As Chavez escorts me down a dimly lit corridor, we hang sudden right and the bright fluorescents of Dr. Ivonne Blandon's lab cause me to squint. The wavering rays of the overheads reflect the pale blue of her summer linen shirt. She turns and extends a blue-gloved hand that is slightly darker than her flower embroidered shirt.

"I'm sorry," she says as she strips of the blue surgical glove and re-extends her hand.

Ivonne, as she asked to be called, is working on mapping the genetic markers of the Speckled Sea Trout. As of the summer, she was about 80% of the way through the mapping process. The Coastal Fisheries Enhancement folks are not trying to morph genetic superior monsters like their counterparts over at the Inland Fisheries Division; they are trying to simply track a very economically important fish through Texas bays and estuaries. Somewhere between isoclinal genetics and chromosomal anomalies, my head spinning trying to remember college biology and genetics class terms and meanings, Ivonne's passion came through her discourse on genetics.

"Do you want to see something really cool," she asked.

We darted across the hallway into a room that reminded me of the genetics classrooms back on the east coast that I couldn't remember what I learned, but the tangy, pungent smell of formaldehyde quickly brought back a few memories. She reached into a cavernous icebox and pulled out a tray of fingerling trout. Half of the trout were four to five inches long with the others half a paltry two and a half inches long. The fish were all exactly thirty days old. Thirty days is when Dr. Robert Vega likes to stock the fish because they now have a fighting chance of hiding from predation and braving the elements: this summer though, locked in the throes of a two year drought, the policy has moved out to a fifty day fingerling.

"We're looking into why these fish grow so differently," she said. "Are their environmental conditions different? Are their differences in their parents genetic make-up that makes them grow so much quicker?" She shrugged her shoulders, "I don't know, but I love finding the answers out."

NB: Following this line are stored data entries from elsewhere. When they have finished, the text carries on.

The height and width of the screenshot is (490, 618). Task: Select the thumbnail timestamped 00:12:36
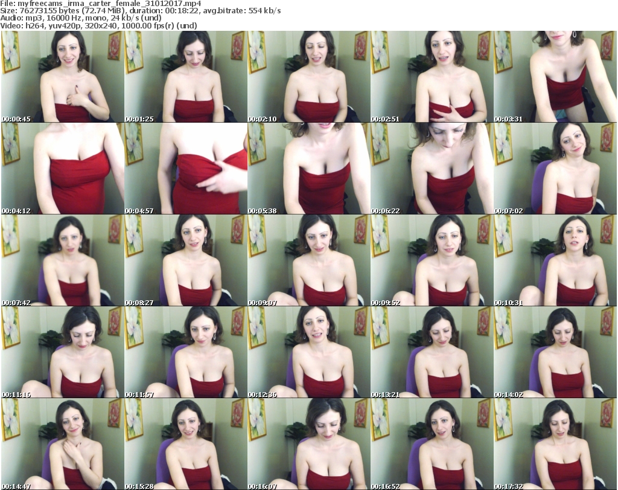pyautogui.click(x=308, y=352)
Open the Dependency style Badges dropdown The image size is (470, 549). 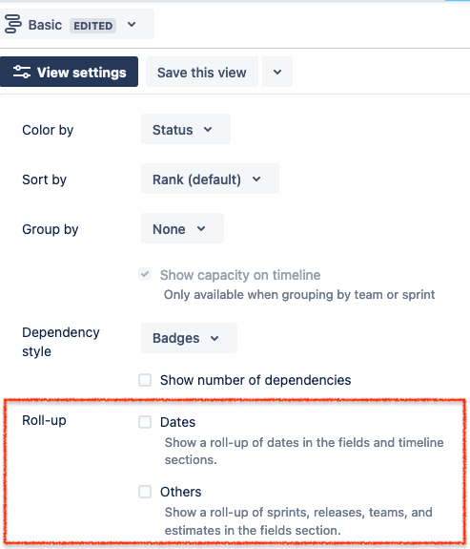189,338
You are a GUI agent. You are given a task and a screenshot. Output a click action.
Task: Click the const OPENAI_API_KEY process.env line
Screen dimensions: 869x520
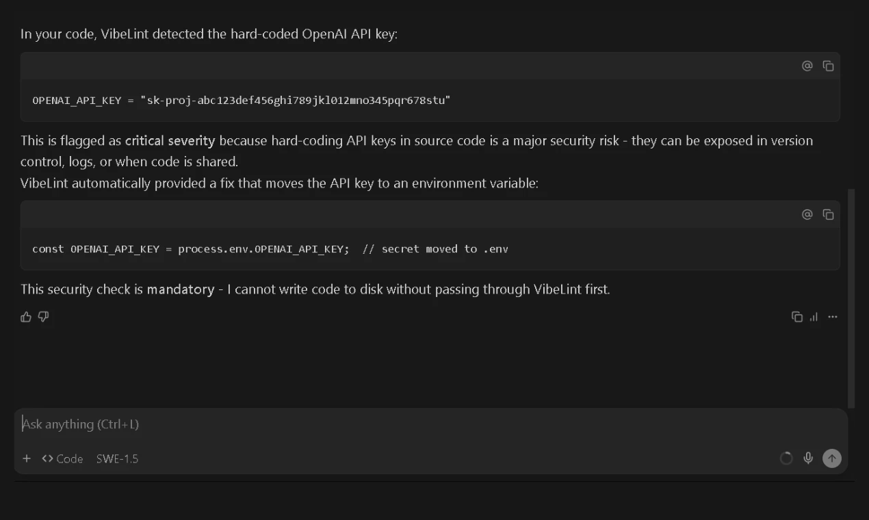pyautogui.click(x=270, y=249)
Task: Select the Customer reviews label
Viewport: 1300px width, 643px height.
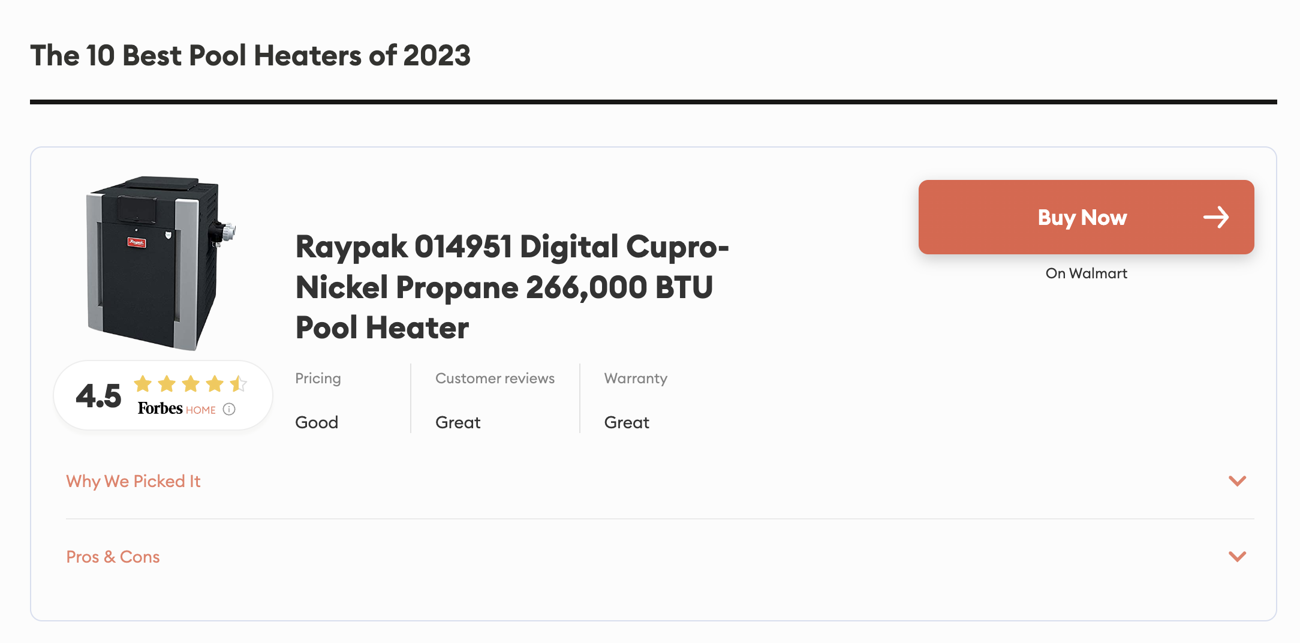Action: [495, 378]
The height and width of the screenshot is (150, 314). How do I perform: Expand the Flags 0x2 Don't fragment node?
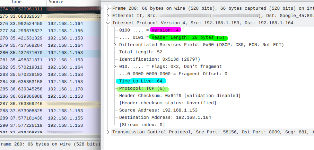point(116,67)
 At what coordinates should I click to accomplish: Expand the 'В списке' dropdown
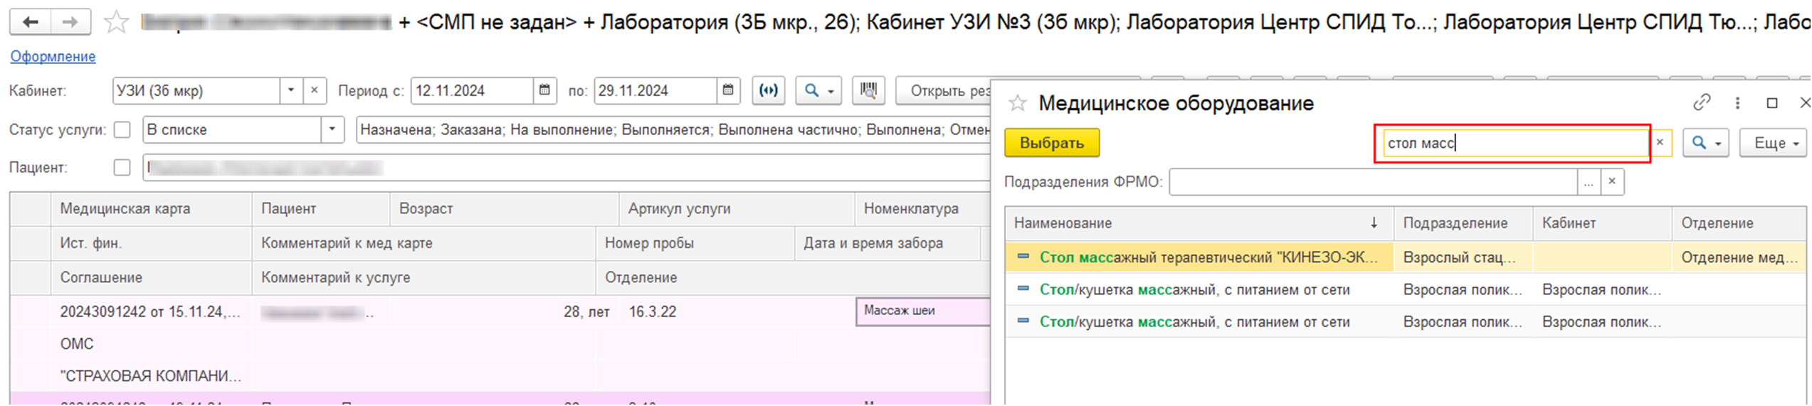[332, 129]
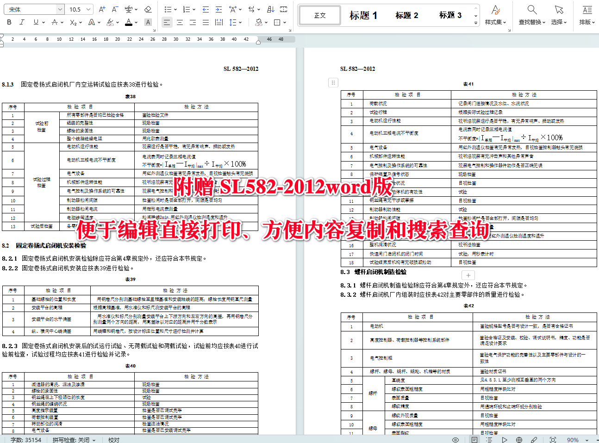599x443 pixels.
Task: Click the center alignment icon
Action: point(180,22)
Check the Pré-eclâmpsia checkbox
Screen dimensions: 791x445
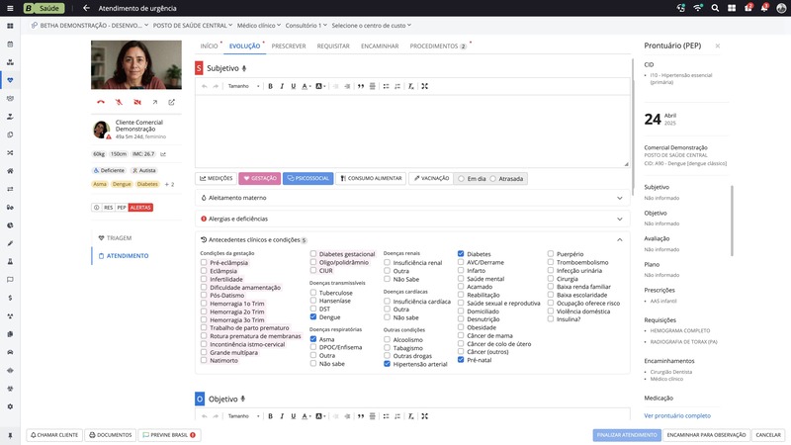coord(205,262)
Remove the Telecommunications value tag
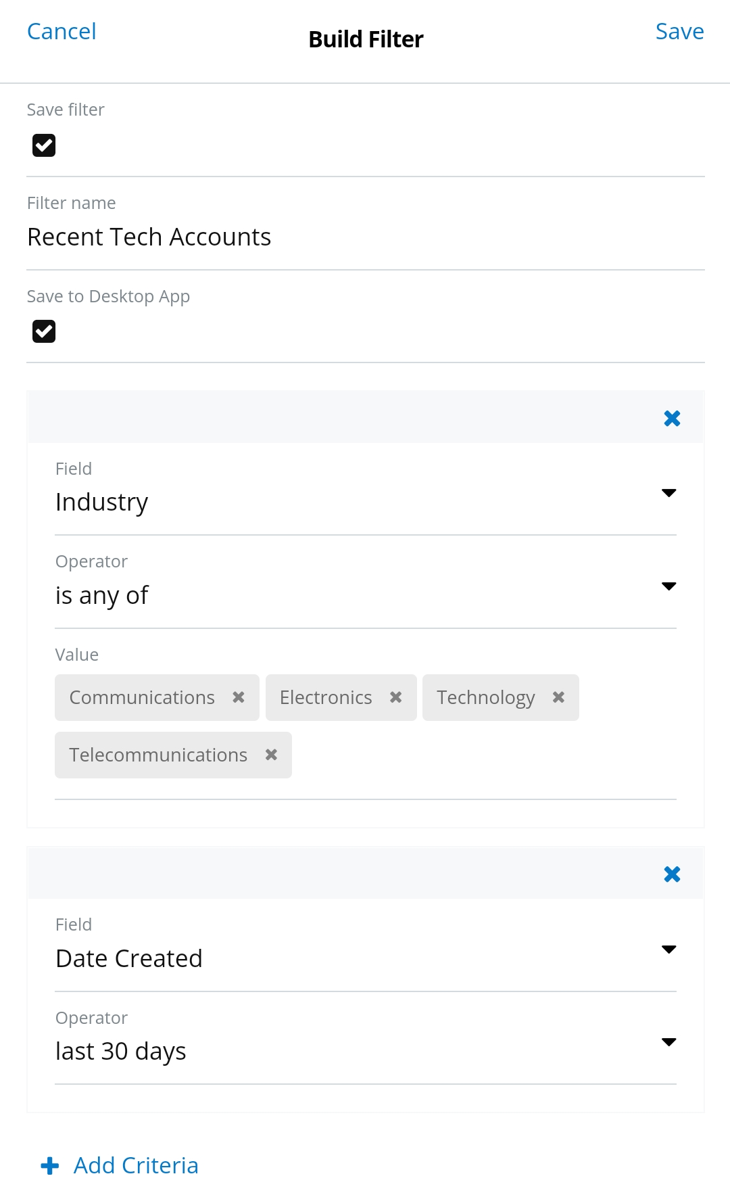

To find the answer, she dissects a small trout and pulls out an ear bone called an otolith. Dr. Greg Stunz of Texas A&M Corpus Christi describes otoliths as, "the recording engine of the fish." Dr. Stunz is kind of the Robert Redford of fisheries science. He is ruggedly good-looking and has an infectious personality that bleeds his passion for fish.

"Each day one of these little guys swim around in our bays," he says, " these otoliths record each days' water conditions, temperature, and the fish's rough location." Greg's voice and body language becomes more animated the longer the conversation goes. "We really don't know much about the migratory or moving patterns of these fish," he says, " but we're going to find out."

This elucidates the importance of Ivonne's work and Greg's upcoming acoustical studies to follow trouts migratory patterns. Greg's interest in the trout's migratory patterns started a few years ago when he was studying the mortality effects of handling on trout during tournament fishing. His team tagged a number of fish in a Rockport Troutmasters Tournament and followed the fishes habits for thirty days following the tournament. Surprisingly, a number of the fish returned to the exact location they were caught. The furtherest travelled over 9-miles to get home, and the most interesting two fish, not once, not twice, but three times not only returned to their homes, but were captured three times before finally being killed in a kill tournament.

"By learning their, if any, migratory patterns," Greg says, "we can help TPW track their hatchery fish during stocking data assessments and glean better numbers for stocking success."

Robin Reichers, TPW Head of Coastal Fisheries, is excited.

"With the work the guys like Ivonne, Bill Karel, David Abrego, and Robert Vega are doing at our hatcheries, the future for Texas fishermen looks bright." Robin wrings his hands and leans forward on the balls of his feet leaning in close. "We have the brightest biologists working for us. This stuff is exciting."